## Records to process
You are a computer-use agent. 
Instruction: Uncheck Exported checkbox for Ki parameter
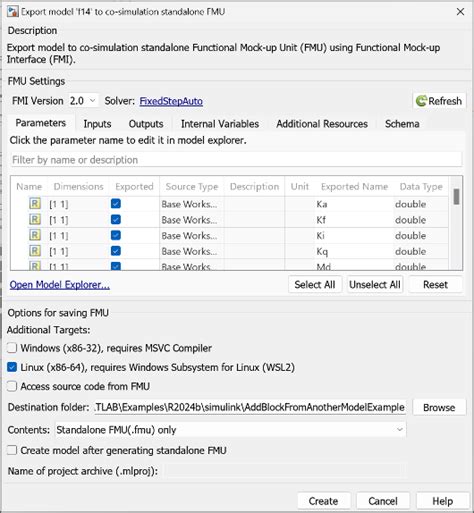(x=116, y=235)
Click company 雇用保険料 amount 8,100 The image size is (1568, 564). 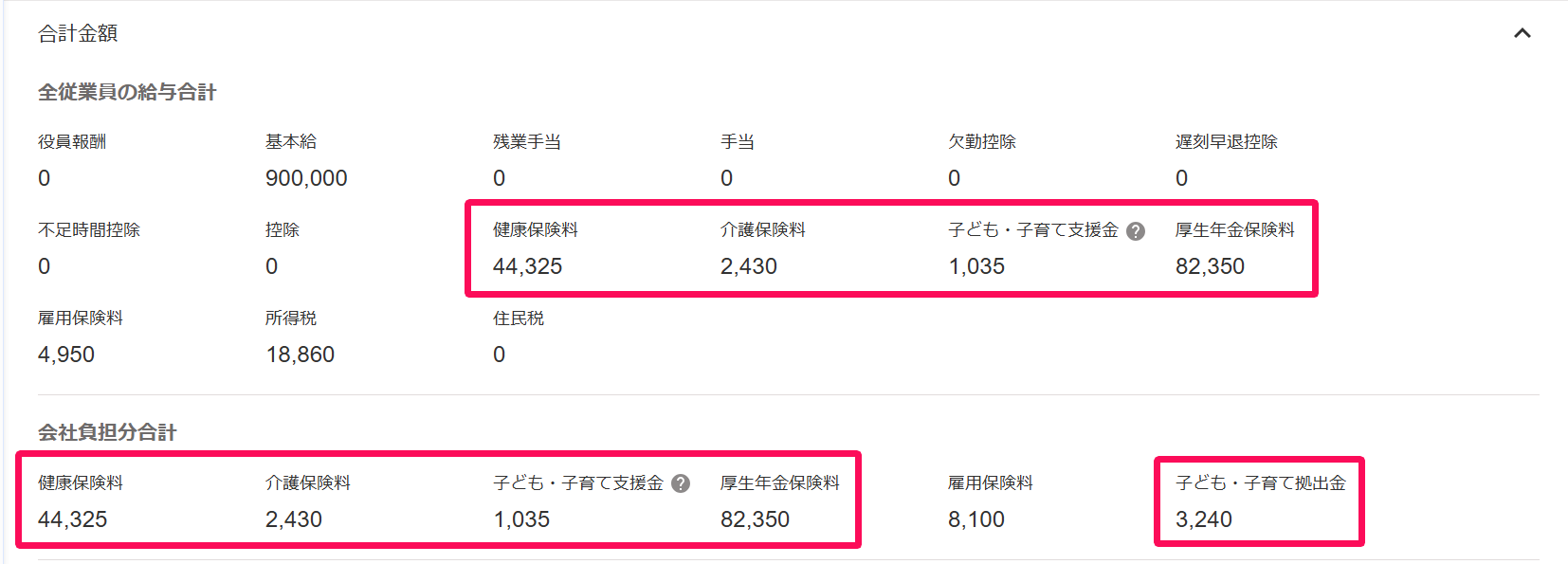[x=976, y=519]
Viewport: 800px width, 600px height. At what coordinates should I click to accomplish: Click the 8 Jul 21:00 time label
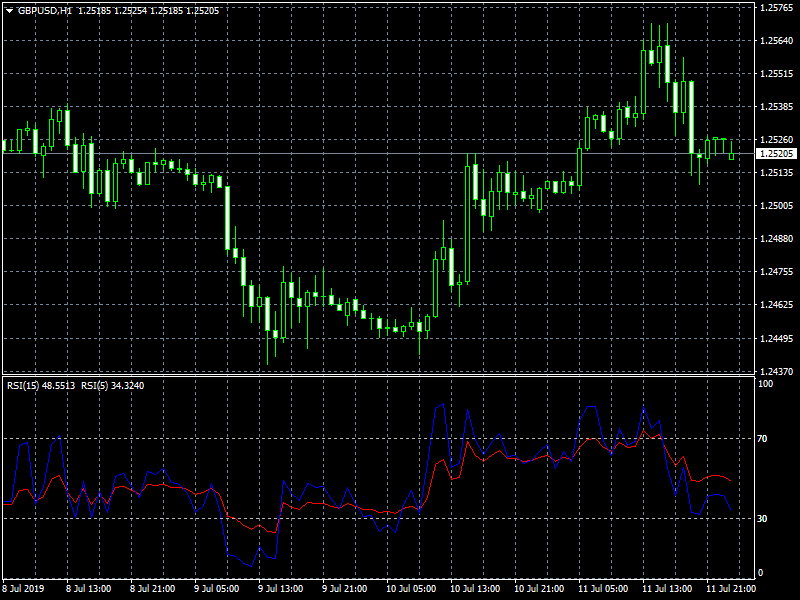(x=154, y=589)
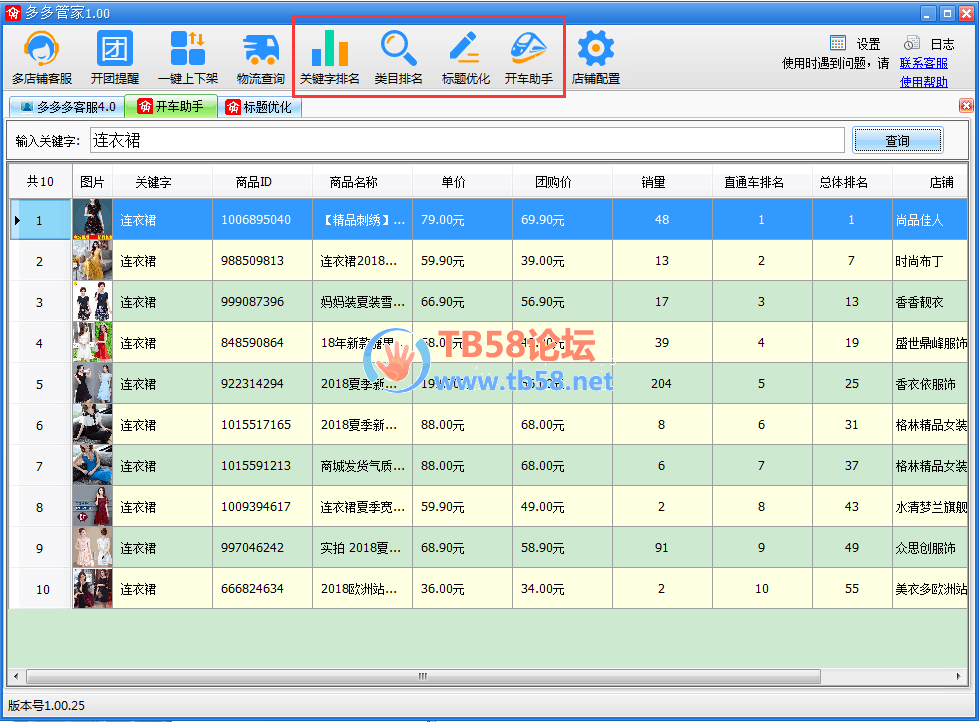The height and width of the screenshot is (722, 979).
Task: Click the 联系客服 link
Action: coord(923,63)
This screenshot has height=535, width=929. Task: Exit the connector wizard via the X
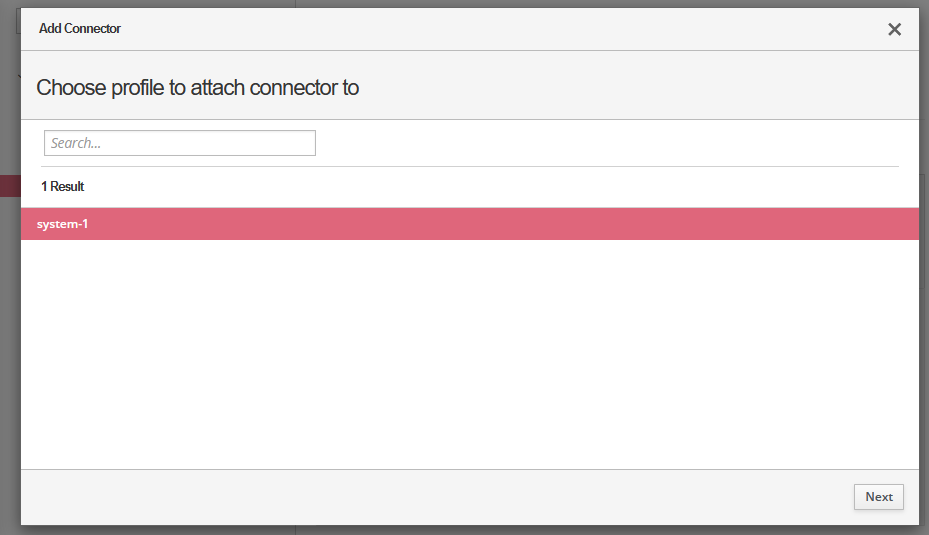coord(894,29)

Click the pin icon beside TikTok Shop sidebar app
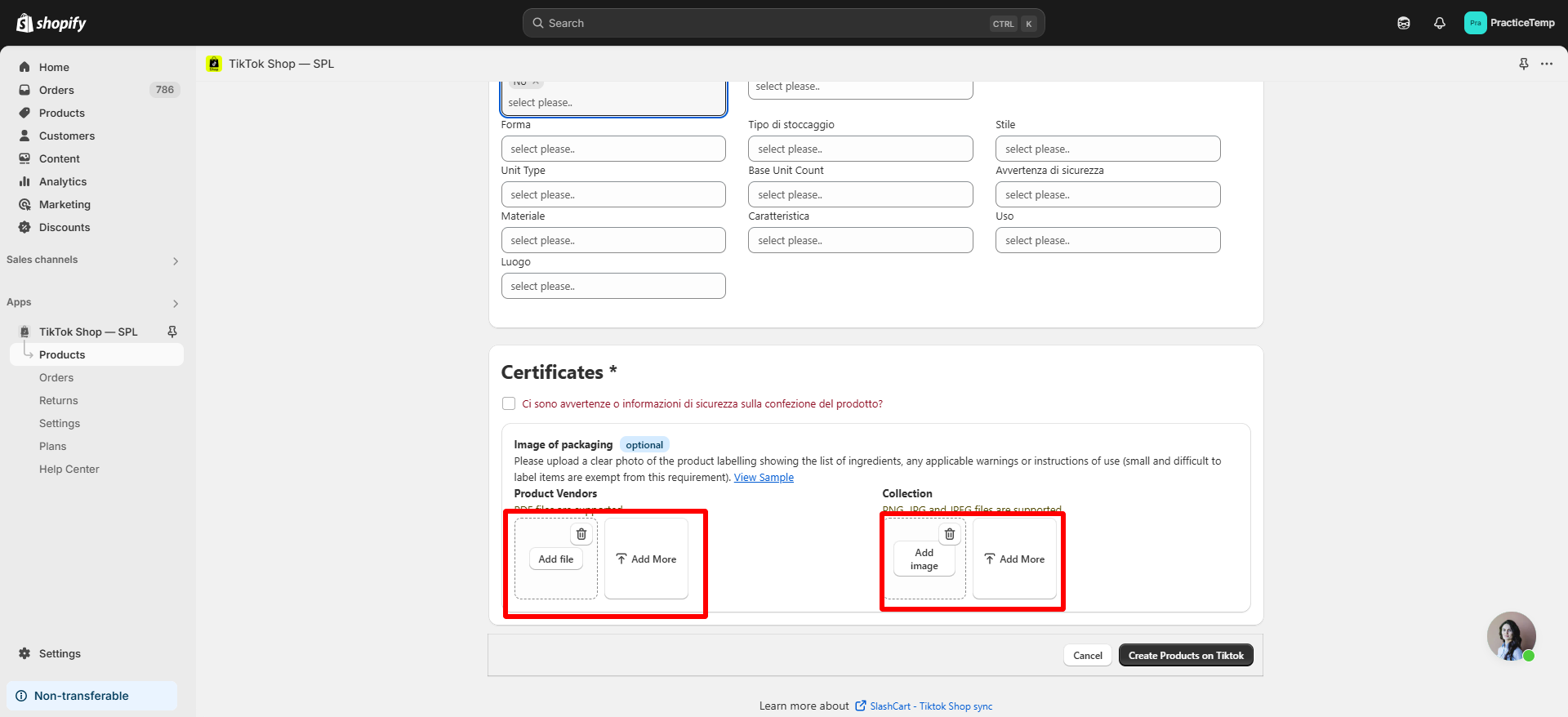pos(172,332)
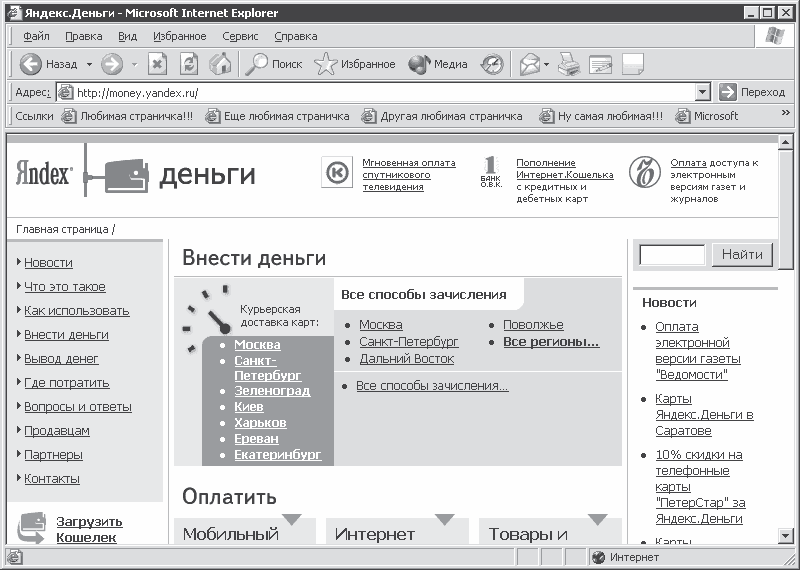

## Try it
With the pictures excluded, the line containing "Click the pin" and every line after it through the end of the data above are to be transcribed exactly, and nothing more.

## Your solution
Click the pin icon beside TikTok Shop sidebar app
pos(172,332)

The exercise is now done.